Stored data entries

-.-.-

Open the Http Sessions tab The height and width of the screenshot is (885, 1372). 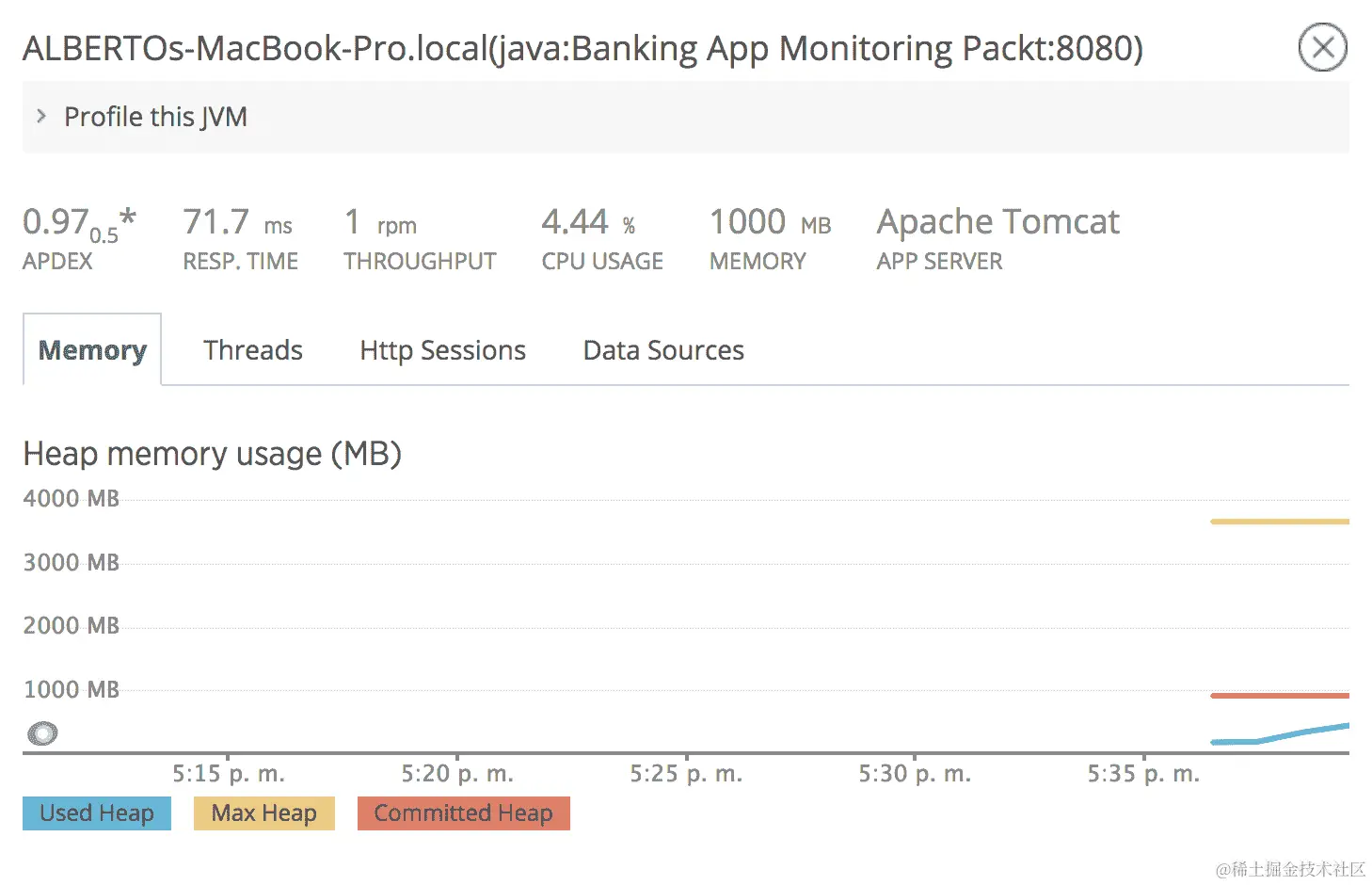click(442, 350)
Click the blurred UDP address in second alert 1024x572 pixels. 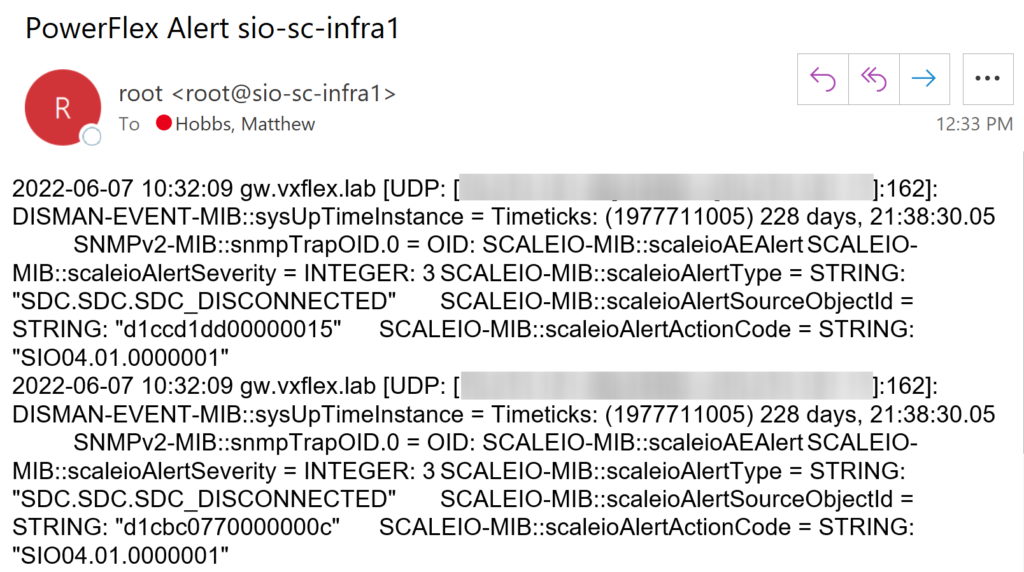(x=667, y=386)
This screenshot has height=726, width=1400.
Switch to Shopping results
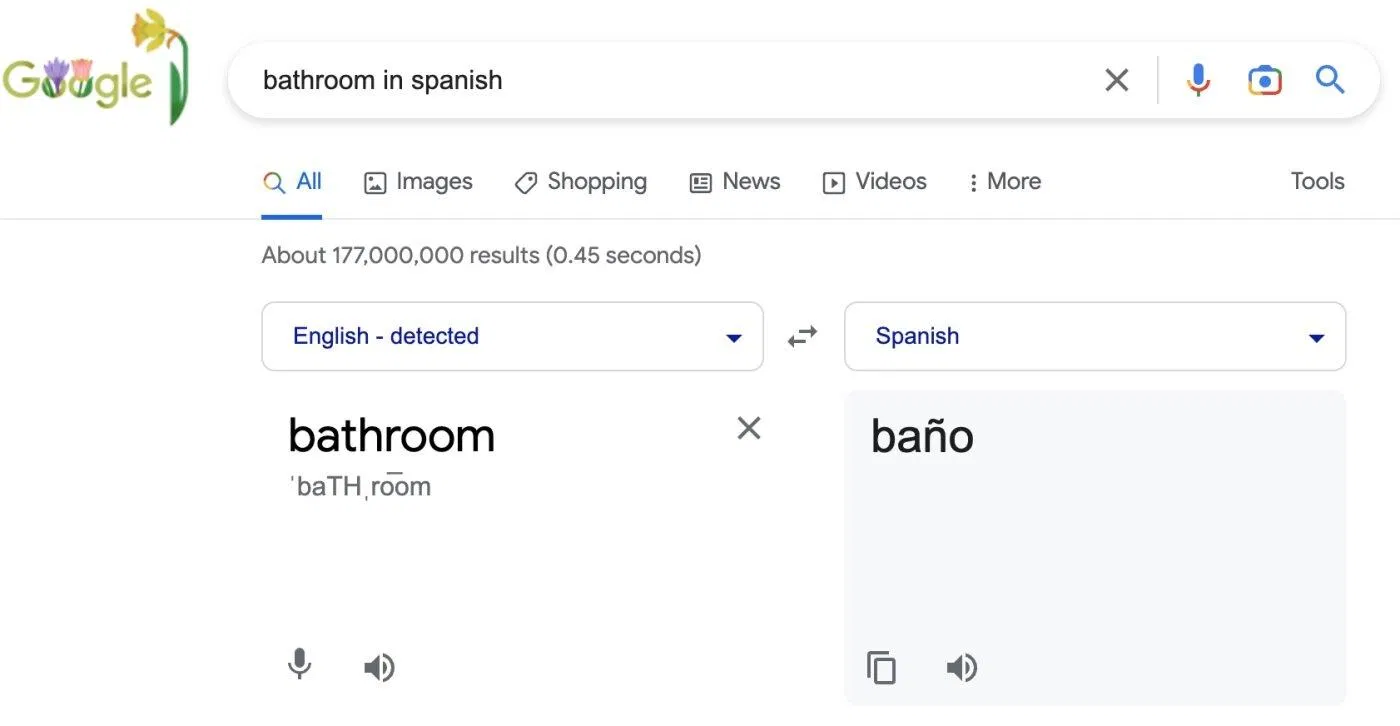tap(580, 181)
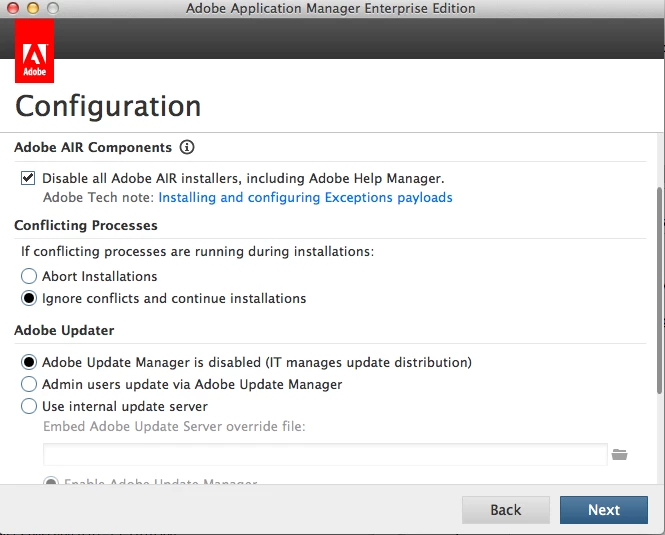Minimize the window with the yellow button
Viewport: 665px width, 535px height.
32,8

-.-.-

_WHAT THIS TASK INVOLVES:_ If a line falls between the one containing "This screenshot has height=726, width=1400." and the last line of the entries above, both included, reproduce it exactly; leave the pictures out.

_RESPONSE AREA:_
This screenshot has height=726, width=1400.
Switch to Shopping results
tap(580, 181)
Minimize the window with the yellow button
Viewport: 665px width, 535px height.
32,8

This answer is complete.